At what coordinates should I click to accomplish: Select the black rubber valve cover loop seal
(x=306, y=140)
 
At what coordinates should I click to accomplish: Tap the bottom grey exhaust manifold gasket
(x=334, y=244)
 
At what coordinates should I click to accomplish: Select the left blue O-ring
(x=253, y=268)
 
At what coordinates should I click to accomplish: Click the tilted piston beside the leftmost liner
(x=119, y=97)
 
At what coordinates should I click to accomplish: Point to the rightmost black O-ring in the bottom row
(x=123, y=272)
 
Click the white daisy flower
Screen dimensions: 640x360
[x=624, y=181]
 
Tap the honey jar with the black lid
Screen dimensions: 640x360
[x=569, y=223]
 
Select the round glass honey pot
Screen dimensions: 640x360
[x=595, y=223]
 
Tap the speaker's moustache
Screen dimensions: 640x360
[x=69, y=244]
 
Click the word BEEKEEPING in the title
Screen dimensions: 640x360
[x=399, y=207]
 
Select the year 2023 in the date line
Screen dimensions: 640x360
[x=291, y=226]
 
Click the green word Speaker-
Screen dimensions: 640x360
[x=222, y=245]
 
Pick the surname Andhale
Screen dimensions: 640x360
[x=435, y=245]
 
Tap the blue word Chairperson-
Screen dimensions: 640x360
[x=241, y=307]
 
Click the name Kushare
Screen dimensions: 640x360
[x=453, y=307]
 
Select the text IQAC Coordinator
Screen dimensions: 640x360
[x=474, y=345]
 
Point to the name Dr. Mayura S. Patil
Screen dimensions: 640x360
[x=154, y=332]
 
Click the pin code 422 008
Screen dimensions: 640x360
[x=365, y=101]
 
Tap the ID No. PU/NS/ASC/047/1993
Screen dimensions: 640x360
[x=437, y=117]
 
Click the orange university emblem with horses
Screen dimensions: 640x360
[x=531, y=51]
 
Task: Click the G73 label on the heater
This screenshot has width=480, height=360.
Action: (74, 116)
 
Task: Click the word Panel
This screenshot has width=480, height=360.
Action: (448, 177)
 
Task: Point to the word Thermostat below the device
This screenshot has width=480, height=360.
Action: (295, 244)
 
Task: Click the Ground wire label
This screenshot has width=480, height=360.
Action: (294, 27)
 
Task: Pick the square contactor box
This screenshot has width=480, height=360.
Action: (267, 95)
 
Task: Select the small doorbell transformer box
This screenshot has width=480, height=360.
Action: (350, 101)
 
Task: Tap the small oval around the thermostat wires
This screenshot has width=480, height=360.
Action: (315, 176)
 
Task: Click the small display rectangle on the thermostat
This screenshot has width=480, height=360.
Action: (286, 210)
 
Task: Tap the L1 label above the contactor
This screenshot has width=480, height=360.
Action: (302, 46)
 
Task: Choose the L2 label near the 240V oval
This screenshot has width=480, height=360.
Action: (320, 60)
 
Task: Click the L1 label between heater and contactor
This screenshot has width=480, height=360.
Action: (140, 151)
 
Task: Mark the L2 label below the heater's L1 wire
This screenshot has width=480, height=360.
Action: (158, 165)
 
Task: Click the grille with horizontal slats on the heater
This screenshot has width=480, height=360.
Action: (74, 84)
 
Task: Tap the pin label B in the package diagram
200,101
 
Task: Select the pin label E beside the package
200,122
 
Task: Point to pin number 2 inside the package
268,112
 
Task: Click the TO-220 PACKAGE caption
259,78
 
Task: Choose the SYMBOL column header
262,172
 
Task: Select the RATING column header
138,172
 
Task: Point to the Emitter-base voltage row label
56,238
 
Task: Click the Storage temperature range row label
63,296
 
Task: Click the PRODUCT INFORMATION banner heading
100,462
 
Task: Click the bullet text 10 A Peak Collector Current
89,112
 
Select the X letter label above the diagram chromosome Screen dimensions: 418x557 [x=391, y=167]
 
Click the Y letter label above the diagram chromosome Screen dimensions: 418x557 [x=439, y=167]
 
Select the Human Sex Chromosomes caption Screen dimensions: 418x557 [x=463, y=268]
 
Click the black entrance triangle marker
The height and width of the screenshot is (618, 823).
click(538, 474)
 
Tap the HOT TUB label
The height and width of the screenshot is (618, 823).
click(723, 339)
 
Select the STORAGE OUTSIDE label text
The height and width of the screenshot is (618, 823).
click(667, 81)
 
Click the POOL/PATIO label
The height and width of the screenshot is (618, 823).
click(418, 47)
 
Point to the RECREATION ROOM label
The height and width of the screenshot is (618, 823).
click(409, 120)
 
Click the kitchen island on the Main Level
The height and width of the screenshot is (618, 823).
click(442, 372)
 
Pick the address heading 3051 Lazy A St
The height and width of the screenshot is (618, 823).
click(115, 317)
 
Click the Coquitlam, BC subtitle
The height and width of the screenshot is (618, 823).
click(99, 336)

------------------------------------------------------------------------

- JOB
How many lines of the material above contain the word "letter"? Reply with the number only.

- ANSWER TO THE EXERCISE
2